▶ **Exercise brief**
A line belongs in the answer only if it contains the word "agent"; copy every such line from the listing below.
====
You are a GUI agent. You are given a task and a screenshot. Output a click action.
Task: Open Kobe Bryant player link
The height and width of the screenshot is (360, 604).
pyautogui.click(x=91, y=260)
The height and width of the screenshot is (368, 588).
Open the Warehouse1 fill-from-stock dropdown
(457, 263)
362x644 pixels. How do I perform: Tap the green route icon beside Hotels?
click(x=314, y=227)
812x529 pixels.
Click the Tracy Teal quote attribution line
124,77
====
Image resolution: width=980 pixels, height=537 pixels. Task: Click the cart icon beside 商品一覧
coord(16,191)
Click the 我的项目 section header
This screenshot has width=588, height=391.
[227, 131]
====
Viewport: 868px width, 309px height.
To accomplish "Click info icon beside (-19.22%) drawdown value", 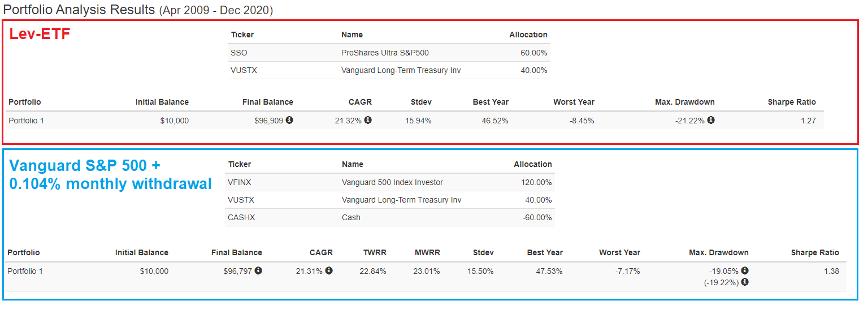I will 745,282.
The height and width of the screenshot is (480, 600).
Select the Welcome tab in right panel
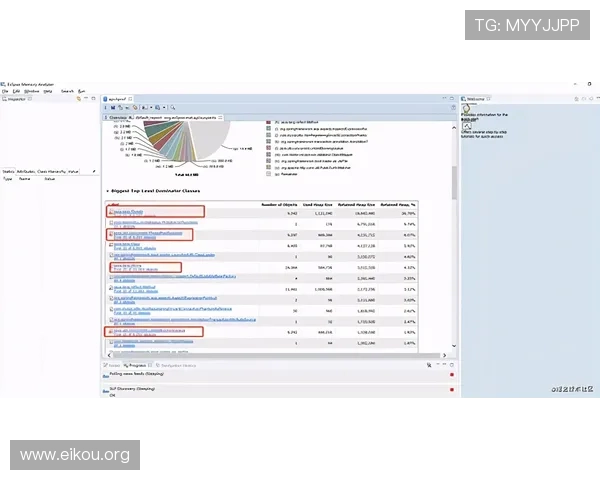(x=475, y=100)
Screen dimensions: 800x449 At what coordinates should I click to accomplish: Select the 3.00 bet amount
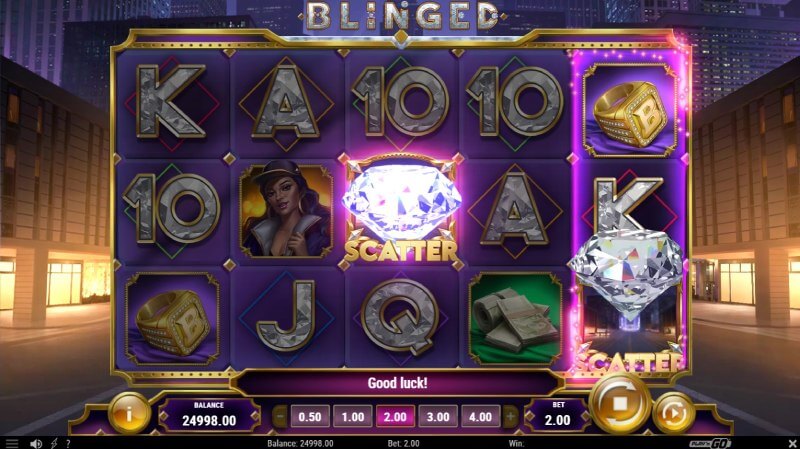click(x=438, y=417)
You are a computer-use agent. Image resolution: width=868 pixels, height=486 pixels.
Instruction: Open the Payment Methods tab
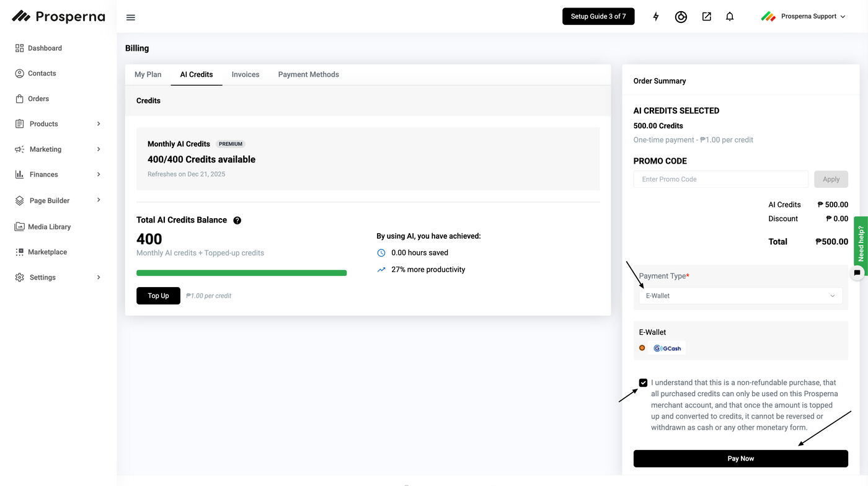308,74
====
▶ **The answer**
You are a GUI agent. You are given a task and a screenshot. Output a click action.
You are a computer-use agent. Image resolution: width=868 pixels, height=486 pixels.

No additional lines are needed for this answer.